On paper, the Mega 8 offers a larger 13″ canvas versus the Mega 3's 12.1″, but the resolution tells a very different story. The Mega 3 packs a 2560 × 1600 px panel delivering 249 ppi, while the Mega 8 resolves only 1920 × 1200 px across its bigger screen — resulting in a noticeably softer 174 ppi. That 75 ppi gap is far from trivial: at typical tablet viewing distances, text edges, fine UI elements, and detailed images will appear meaningfully crisper on the Mega 3. For reading, document work, or any content where sharpness matters, the Mega 3's pixel density is a genuine everyday advantage.
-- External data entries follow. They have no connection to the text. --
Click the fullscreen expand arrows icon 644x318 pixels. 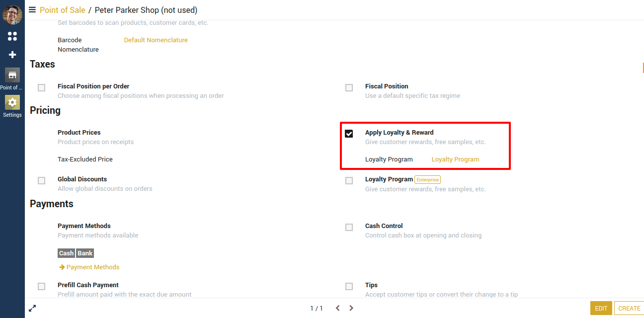tap(32, 308)
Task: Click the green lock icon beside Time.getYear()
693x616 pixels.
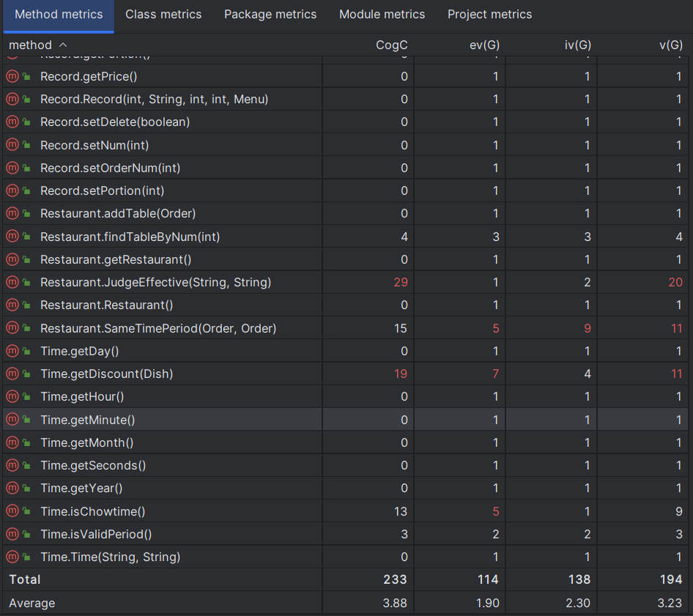Action: [26, 488]
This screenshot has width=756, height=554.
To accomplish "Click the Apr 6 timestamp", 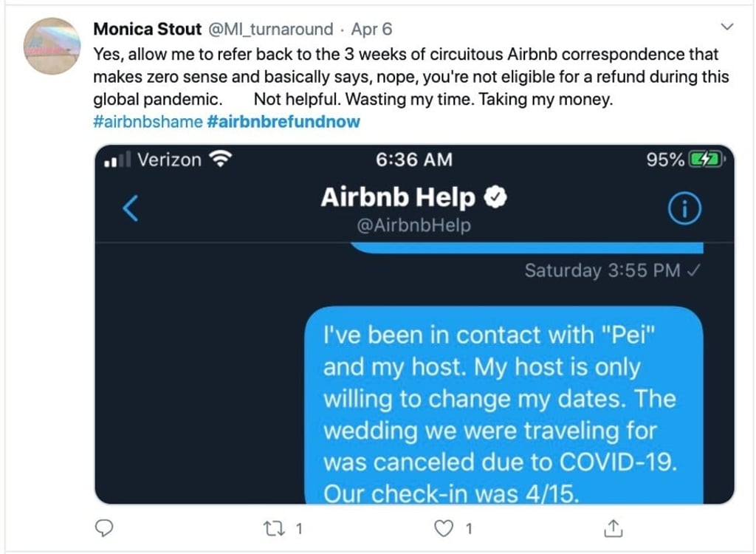I will tap(373, 29).
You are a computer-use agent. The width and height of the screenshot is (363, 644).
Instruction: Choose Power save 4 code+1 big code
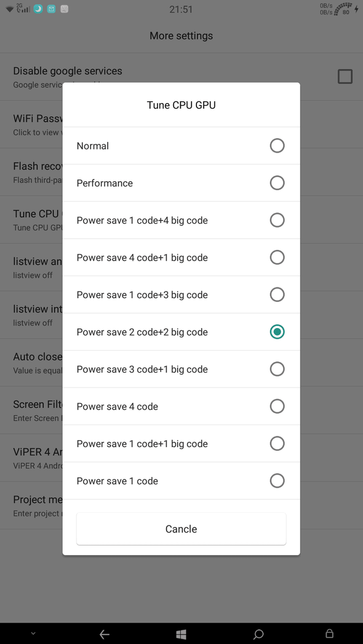pyautogui.click(x=182, y=258)
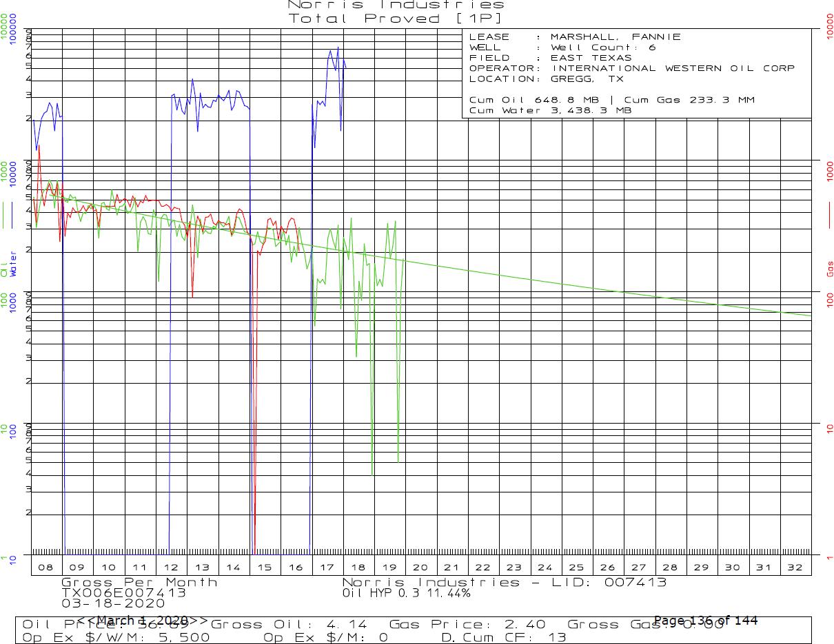Click the '<<March 1, 2020>>' date marker

141,621
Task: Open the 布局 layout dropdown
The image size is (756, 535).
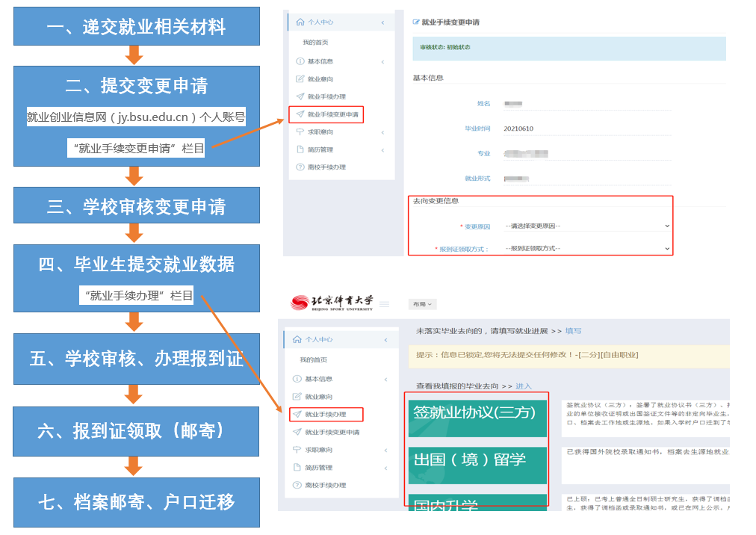Action: point(422,304)
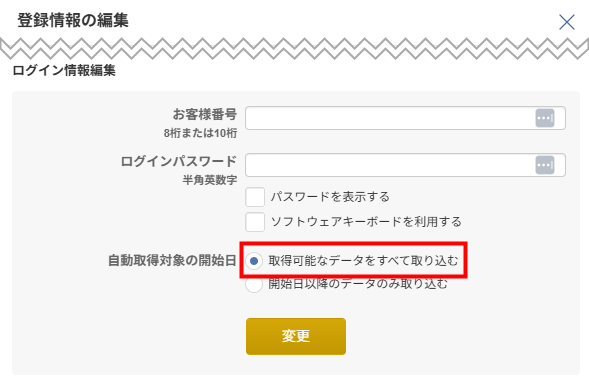Click the 登録情報の編集 dialog title
Image resolution: width=589 pixels, height=381 pixels.
click(x=73, y=20)
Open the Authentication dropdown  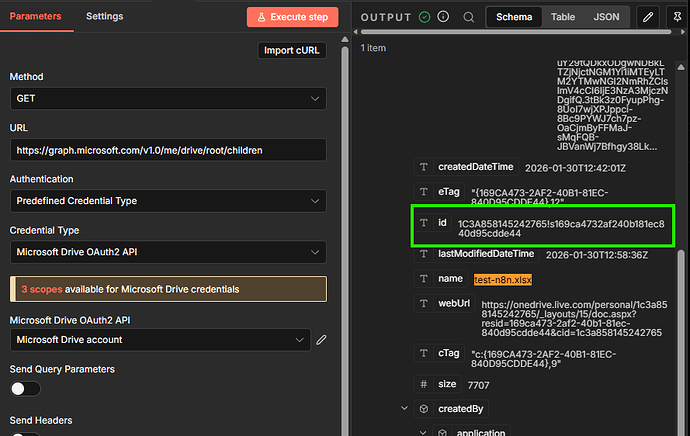click(x=168, y=200)
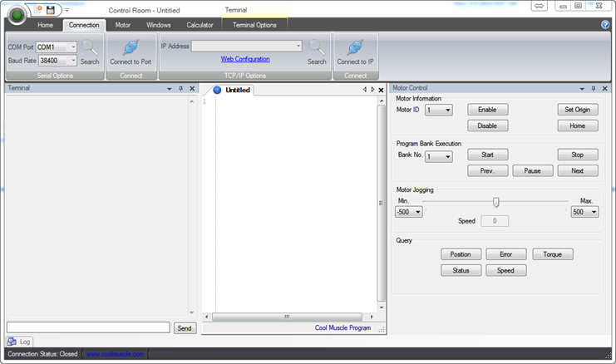Open the Calculator ribbon tab
616x364 pixels.
[200, 25]
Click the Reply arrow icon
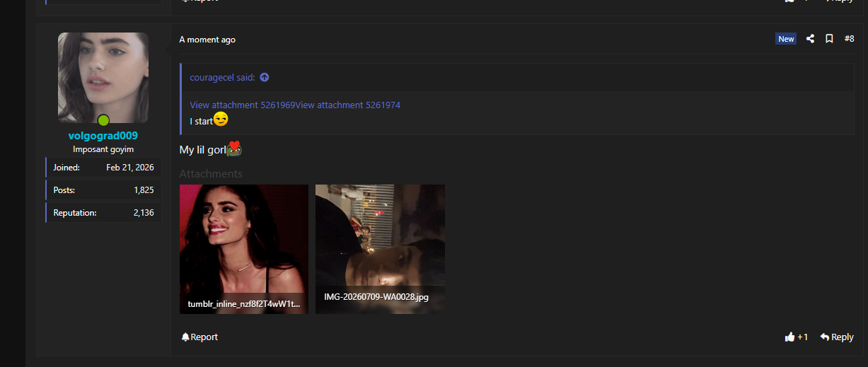This screenshot has width=868, height=367. (824, 337)
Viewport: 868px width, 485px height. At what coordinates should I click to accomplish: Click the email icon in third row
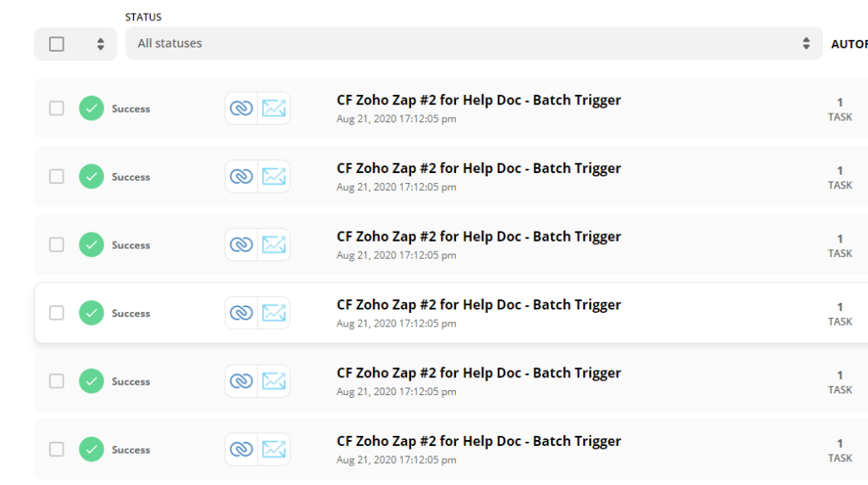click(274, 244)
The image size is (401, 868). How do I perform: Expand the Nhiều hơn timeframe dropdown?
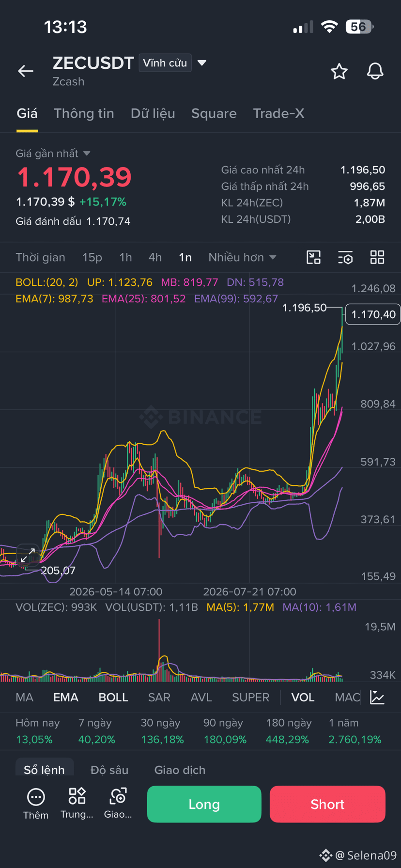(x=242, y=257)
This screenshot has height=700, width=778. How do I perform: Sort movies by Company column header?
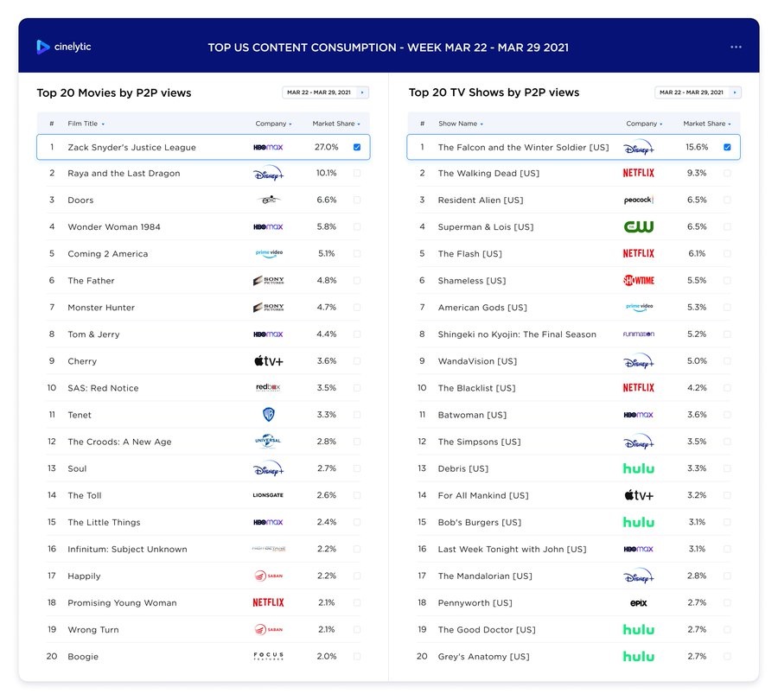click(x=273, y=124)
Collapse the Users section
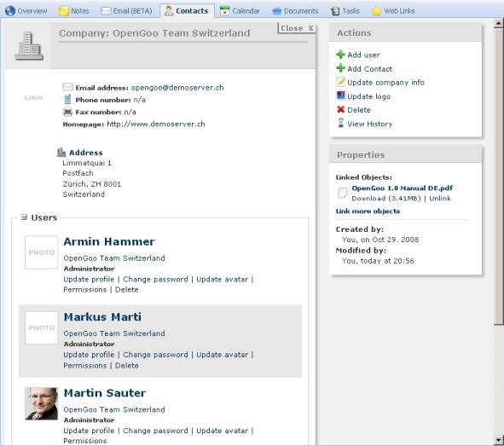Viewport: 504px width, 446px height. (x=24, y=217)
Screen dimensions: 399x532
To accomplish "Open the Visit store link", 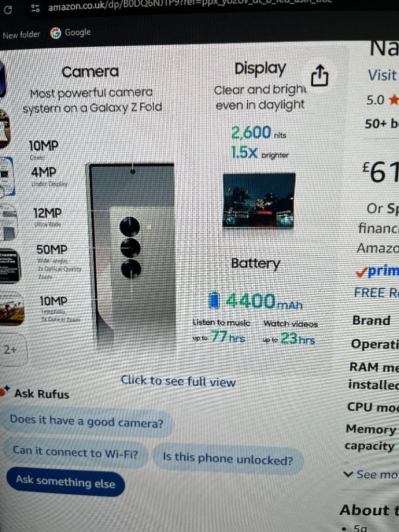I will click(383, 75).
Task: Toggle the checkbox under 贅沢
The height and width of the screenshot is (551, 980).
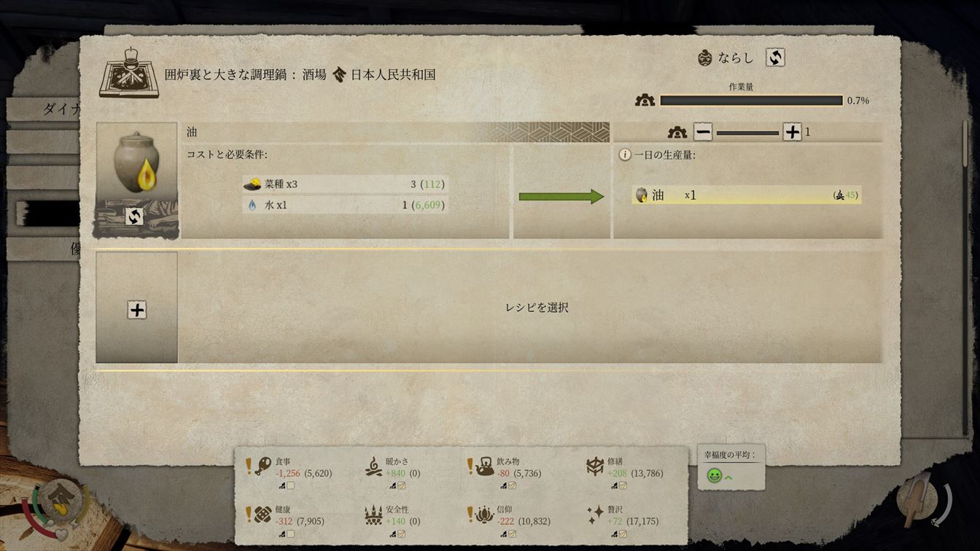Action: click(x=623, y=534)
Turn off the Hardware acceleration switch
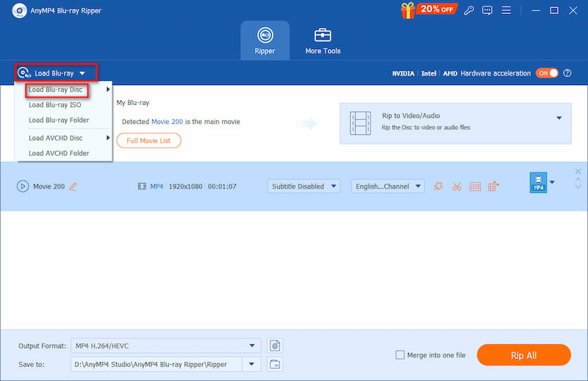Image resolution: width=588 pixels, height=381 pixels. 547,73
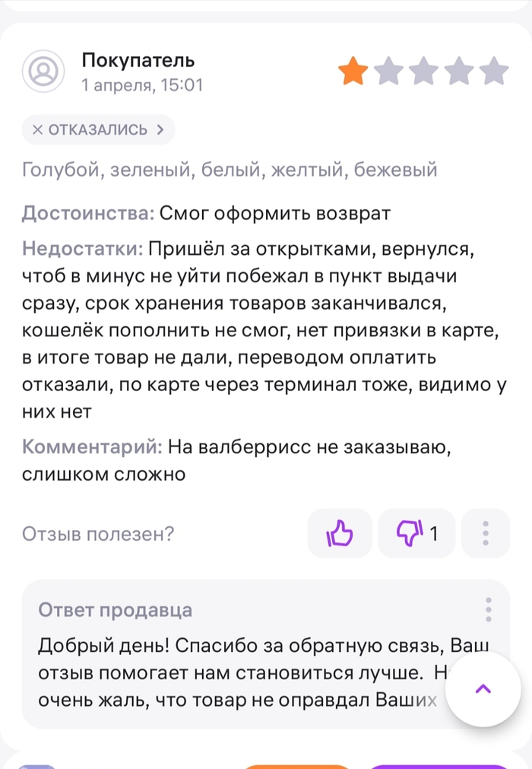The height and width of the screenshot is (769, 532).
Task: Open seller reply three-dot menu
Action: [x=488, y=609]
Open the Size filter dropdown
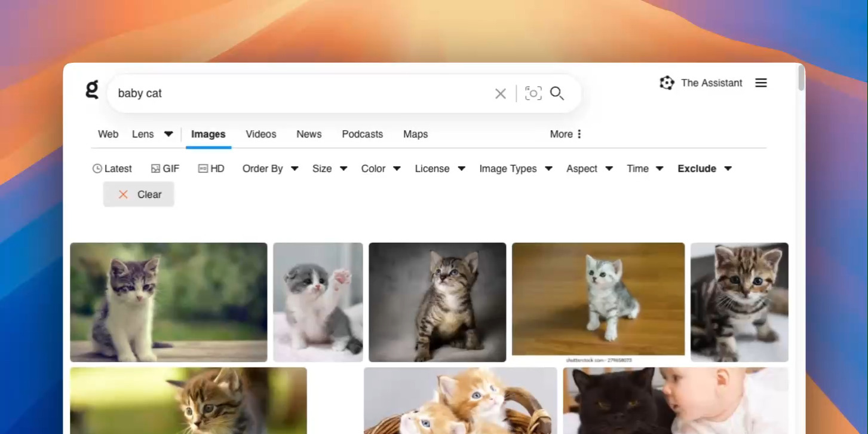The width and height of the screenshot is (868, 434). coord(329,168)
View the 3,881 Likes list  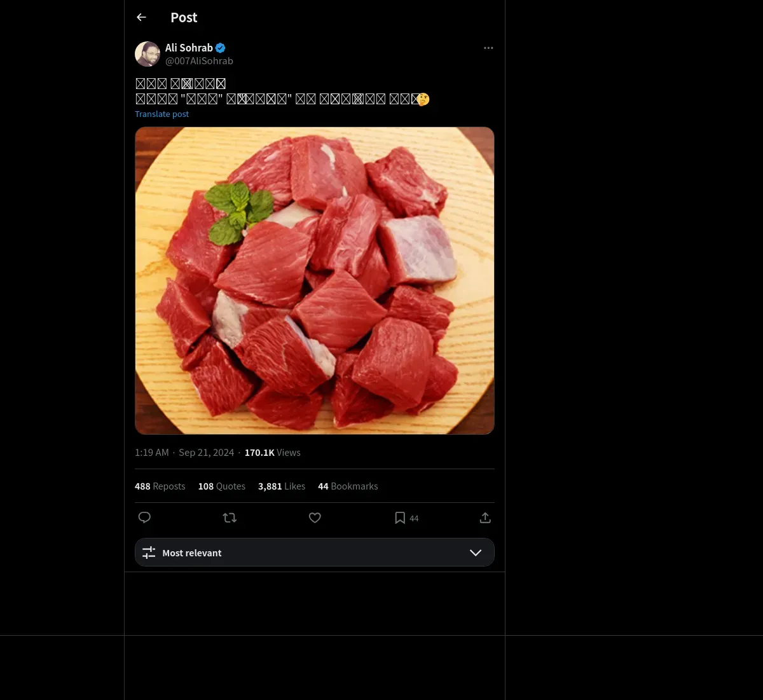click(x=281, y=486)
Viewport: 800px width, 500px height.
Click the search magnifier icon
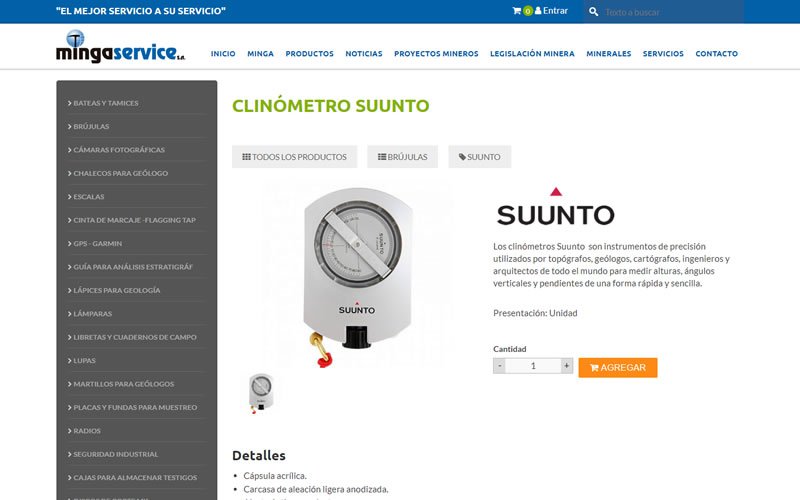tap(593, 12)
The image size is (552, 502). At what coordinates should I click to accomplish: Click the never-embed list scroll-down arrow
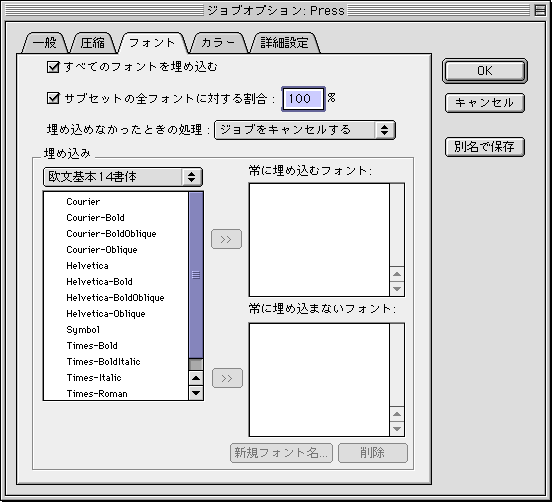(397, 429)
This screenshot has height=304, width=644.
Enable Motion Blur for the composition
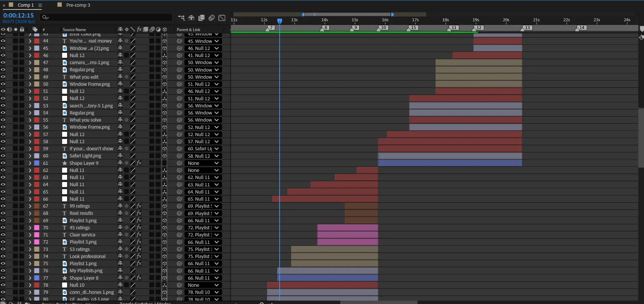click(x=212, y=18)
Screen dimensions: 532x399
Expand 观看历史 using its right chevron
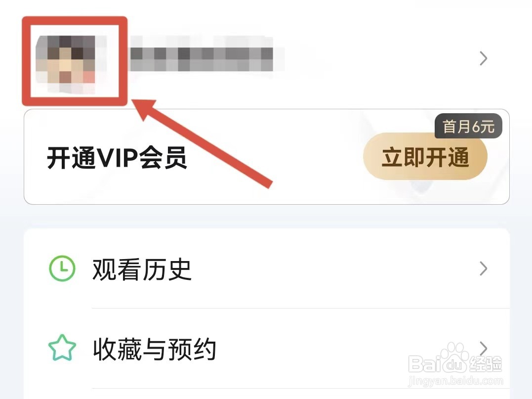click(x=484, y=268)
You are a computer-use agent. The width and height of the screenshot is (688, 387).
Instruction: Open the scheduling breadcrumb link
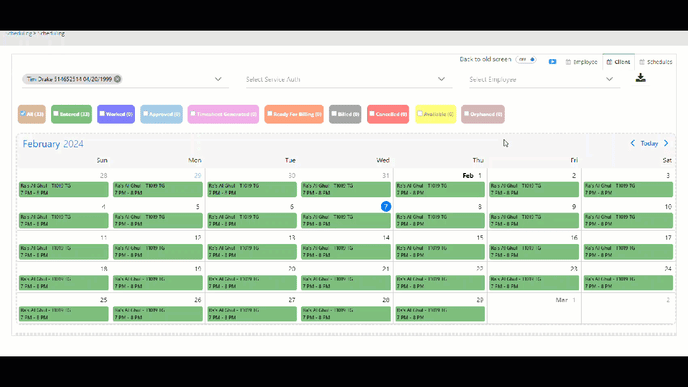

Where the Mega 8 recovers some ground is with its anti-reflection coating, a feature the Mega 3 lacks entirely. In bright ambient conditions — near a window or outdoors — this coating reduces glare and diffuses light bouncing off the panel, keeping content legible where a bare glass surface would wash out. Neither tablet supports HDR10, Dolby Vision, or any advanced dynamic range format, and both use standard IPS LCD technology, so color volume and contrast depth are similarly constrained across the board.
The display advantage ultimately depends on use environment. For controlled indoor settings where sharpness is the priority, the Mega 3 wins clearly on pixel density alone. The Mega 8's anti-reflection coating offers a practical edge in high-glare scenarios, but it cannot compensate for a pixel density deficit this significant for detail-oriented tasks.